When confronted with Laschet’s conciliatory remarks of past years towards Russia and China, people in his entourage play them down and say his approach would change if he were sitting in the chancellery in Berlin. One person who works with him told me that Laschet was not a fan of how the EU-China investment deal was rushed through in the final weeks of December. Nor did he expect Huawei to end up playing a long-term role in the German 5G network.

In recent months, his team has been arranging private sessions on the big foreign-policy challenges facing Germany. Unlike some politicians, they say, he is open to hearing outside views and to adapting his approach.

“There is less space between Laschet and Rottgen on foreign policy than you might think,” the colleague said.

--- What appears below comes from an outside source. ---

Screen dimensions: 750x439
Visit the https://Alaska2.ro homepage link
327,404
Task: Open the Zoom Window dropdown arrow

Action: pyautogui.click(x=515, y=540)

If that is the case, it is time for Laschet to show it. In the coming months, before the CDU decides whether he will be their candidate for chancellor in the federal election on Sept. 26, he needs to clarify how he would position Germany in an era of great power competition.

Is it the tactical, business-first approach that Merkel, and to a greater extent Schroder, pursued when the world was moving in Germany’s direction? Or will he adapt German policy to a new age in which democracies are under threat from authoritarianism, allies are desperate for Berlin to shoulder a greater military burden, and China looms ever larger as a threat to German interests? The answer will be critically important for Germany, Europe, and the future of transatlantic relations.